Host laboratory: Unit for Expertise and Modelling of Storage Facilities (UEMIS)
Beginning of the thesis: October 2018
Student name: Abdellah AMRI
Significant production of hydrogen (and other gases) is expected within a geological repository for high and intermediate level radioactive waste. The exact quantities vary depending on the storage concept and assumptions about the physico-chemical production mechanisms (mainly anaerobic corrosion of steel components). A gaseous phase could appear and change the flows, mechanical conditions and potentially the transport of radionuclides in the repository components including the host rock. Thus, the containment capacity of the storage system could be altered due to gas generation and migration.
This thesis aims to improve the capabilities for assessing gas migration within such a facility. In particular, it will be necessary to determine the uncertainty on i) the calculation of the piston effect and its extent on the transport of radionuclides in the engineered barriers; ii) the calculation of storage resaturation times, and iii) the calculation of the hydrogen limit pressures reached in the cells and which may cause fracturing of the host rock, thus favouring the preferential transport of radionuclides in COx.
The objective is to evaluate the importance of certain physical phenomena that are well described but yet absent from the simulations at the scale of the structures. The models already implemented in the calculation codes used in the host laboratory (Code_Bright, TOUGH2-MP) will be used as support. Modelling of the experimental results will be carried out to adjust parameters and verify the existence of a significant impact on the behaviour at the scale of the structures.
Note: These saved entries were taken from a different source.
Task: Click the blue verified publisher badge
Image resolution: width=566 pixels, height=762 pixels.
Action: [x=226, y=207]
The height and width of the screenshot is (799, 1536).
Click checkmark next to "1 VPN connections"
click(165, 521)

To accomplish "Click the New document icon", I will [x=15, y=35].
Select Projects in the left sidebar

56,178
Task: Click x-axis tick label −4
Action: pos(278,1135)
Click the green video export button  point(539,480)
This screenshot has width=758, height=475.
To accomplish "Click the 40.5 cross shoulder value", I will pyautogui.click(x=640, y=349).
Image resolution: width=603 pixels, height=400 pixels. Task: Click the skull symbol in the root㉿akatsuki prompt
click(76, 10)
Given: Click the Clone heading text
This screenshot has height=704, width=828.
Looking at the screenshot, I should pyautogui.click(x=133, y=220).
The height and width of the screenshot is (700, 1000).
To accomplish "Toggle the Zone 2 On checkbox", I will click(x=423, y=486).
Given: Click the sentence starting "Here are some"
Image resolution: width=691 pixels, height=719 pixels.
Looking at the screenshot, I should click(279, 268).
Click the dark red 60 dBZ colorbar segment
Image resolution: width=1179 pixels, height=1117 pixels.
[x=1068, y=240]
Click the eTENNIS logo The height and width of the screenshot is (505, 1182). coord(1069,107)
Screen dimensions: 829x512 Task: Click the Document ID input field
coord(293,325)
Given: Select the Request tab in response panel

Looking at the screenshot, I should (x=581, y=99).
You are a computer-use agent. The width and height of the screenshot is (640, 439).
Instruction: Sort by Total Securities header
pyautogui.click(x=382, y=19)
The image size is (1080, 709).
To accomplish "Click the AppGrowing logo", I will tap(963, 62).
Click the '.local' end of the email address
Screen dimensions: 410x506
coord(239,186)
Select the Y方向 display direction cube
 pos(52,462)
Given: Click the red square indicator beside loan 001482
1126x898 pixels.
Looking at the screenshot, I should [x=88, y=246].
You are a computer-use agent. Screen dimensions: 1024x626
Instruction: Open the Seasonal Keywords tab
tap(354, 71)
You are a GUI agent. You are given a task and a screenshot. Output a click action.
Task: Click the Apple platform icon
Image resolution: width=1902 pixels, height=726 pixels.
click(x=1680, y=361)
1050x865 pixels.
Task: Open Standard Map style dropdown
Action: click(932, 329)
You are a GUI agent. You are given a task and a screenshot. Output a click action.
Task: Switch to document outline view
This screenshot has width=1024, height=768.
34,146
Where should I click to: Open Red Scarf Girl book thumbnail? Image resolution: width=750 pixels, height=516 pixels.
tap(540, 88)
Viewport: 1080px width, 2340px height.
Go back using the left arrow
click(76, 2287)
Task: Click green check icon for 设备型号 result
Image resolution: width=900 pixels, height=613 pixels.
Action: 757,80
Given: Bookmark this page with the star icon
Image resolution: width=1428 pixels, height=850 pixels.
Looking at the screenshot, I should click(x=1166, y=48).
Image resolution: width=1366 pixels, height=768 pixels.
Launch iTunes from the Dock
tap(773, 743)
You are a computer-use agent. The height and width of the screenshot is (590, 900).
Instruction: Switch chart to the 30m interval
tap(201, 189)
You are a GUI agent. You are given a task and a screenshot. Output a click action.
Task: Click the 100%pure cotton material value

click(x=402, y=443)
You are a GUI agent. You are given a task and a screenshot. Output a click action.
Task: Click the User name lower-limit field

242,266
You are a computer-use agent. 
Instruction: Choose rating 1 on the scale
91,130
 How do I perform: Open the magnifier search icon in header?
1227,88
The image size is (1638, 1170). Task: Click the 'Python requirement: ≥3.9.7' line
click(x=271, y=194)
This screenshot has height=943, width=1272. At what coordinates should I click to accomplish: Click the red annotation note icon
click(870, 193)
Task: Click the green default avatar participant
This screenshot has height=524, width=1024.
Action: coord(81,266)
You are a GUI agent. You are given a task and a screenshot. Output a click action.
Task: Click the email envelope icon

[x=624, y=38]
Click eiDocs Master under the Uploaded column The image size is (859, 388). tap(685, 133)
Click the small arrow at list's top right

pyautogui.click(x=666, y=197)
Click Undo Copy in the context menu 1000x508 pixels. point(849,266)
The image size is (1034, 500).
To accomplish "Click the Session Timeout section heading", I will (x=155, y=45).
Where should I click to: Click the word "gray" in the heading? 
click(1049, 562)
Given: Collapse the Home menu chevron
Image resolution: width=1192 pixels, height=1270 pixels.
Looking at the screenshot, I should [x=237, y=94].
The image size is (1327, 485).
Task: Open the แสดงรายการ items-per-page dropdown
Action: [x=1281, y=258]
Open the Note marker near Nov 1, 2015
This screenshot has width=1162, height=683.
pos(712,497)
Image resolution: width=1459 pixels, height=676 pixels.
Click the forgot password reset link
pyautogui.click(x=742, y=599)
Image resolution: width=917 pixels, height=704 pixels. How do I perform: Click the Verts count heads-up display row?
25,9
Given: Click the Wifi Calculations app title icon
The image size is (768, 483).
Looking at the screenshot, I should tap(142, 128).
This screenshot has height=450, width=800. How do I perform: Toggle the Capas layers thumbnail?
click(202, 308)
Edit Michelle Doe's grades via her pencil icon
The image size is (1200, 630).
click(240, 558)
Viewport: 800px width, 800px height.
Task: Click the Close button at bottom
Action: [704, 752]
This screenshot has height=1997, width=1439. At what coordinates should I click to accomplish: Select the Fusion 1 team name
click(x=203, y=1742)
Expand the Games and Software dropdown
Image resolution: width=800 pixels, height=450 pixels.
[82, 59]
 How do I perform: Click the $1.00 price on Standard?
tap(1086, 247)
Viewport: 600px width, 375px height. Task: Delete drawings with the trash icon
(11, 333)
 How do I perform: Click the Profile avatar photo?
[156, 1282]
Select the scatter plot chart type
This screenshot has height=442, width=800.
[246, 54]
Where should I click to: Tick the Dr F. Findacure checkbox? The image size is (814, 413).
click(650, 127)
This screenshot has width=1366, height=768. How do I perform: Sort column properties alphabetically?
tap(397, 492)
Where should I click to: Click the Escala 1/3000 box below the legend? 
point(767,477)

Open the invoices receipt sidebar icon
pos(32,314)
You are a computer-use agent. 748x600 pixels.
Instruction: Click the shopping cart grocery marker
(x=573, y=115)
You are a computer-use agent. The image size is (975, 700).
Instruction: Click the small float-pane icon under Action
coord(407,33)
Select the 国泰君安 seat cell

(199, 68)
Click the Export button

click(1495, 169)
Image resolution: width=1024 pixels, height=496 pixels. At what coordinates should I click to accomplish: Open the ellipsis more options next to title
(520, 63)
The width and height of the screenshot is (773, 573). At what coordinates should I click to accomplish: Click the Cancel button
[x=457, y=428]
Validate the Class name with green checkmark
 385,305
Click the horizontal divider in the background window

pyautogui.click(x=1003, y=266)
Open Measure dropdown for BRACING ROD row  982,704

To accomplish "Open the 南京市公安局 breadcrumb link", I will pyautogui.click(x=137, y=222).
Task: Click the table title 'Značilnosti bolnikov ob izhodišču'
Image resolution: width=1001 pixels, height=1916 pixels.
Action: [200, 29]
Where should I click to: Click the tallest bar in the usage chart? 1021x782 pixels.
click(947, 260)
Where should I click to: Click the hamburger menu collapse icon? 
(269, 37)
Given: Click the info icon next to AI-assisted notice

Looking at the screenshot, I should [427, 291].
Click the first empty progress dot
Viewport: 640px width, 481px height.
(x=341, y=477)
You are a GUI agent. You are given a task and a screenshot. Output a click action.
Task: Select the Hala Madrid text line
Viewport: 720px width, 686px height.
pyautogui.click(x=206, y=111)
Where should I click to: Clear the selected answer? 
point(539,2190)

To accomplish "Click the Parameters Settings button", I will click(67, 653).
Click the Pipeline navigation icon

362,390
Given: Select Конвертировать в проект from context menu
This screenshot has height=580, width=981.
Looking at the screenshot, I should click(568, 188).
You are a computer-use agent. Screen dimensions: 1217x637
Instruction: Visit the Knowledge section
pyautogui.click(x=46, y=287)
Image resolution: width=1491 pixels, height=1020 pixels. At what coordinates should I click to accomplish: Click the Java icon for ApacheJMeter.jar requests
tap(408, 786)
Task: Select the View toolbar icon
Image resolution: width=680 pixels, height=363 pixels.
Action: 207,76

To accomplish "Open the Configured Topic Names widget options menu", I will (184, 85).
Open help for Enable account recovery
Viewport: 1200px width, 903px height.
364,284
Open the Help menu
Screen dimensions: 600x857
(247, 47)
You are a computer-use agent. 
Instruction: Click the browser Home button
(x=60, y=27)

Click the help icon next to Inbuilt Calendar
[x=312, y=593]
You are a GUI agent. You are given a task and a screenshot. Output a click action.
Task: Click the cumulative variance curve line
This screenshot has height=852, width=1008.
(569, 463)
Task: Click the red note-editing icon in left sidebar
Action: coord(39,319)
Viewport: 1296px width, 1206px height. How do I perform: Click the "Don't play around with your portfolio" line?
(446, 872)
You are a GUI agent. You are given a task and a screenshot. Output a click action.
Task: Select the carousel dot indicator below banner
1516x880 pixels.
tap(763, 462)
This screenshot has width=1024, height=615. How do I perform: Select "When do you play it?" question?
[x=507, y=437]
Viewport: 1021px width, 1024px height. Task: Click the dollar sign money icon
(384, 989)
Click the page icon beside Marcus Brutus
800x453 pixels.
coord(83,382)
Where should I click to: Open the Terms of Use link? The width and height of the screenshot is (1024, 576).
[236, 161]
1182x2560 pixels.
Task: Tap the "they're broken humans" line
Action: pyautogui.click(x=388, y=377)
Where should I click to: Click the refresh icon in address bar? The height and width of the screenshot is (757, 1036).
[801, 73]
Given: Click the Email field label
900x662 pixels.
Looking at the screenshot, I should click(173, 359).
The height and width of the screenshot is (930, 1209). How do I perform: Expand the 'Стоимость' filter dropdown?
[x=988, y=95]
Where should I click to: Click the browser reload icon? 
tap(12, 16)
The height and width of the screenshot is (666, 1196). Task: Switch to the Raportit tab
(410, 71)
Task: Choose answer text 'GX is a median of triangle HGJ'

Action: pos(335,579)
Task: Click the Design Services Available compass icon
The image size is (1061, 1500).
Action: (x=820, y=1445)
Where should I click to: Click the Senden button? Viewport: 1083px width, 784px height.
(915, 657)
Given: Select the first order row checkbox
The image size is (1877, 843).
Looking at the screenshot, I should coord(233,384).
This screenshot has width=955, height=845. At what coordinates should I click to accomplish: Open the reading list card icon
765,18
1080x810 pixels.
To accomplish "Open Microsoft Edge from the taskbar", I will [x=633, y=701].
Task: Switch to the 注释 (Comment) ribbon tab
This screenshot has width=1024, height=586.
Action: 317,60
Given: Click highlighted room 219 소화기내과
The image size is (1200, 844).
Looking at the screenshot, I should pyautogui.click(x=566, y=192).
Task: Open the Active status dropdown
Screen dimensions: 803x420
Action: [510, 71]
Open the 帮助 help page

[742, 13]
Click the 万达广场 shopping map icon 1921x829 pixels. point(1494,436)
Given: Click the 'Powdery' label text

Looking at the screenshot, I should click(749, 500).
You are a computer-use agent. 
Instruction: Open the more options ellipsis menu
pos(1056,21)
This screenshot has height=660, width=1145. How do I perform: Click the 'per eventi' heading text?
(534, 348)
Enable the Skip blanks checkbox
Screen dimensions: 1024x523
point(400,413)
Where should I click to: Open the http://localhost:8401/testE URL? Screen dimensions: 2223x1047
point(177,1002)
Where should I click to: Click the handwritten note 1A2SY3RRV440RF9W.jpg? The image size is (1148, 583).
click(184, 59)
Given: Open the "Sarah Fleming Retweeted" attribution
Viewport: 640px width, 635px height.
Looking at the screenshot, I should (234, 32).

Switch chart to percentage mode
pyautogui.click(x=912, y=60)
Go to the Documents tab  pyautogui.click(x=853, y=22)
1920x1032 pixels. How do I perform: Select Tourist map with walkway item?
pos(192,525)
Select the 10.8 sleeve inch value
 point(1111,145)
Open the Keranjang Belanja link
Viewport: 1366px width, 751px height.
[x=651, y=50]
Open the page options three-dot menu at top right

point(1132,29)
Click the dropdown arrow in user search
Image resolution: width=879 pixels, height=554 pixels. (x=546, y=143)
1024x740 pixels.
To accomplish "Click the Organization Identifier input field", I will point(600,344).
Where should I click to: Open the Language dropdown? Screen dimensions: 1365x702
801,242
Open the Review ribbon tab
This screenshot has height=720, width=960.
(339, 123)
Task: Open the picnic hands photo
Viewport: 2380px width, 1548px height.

The models of phenomena evaluated as relevant will then have to be implemented in a single simulator to be used for the simulations in support of the expertise. In particular, the effect of taking into account : i) the non-zero gas inlet pressure in the capillary pressure model of a porous component (argillite, EDZ, bentonite, concrete); ii) the hysteresis phenomenon generated by the imbibition and drainage cycles ; iii) the effect of capillary pressure on Henry's law; iv) the initial presence of air; v) hydromechanical modelling of interfaces (simplified geo-mechanical model of linear elasticity); vi) the dependence of the source term on water saturation.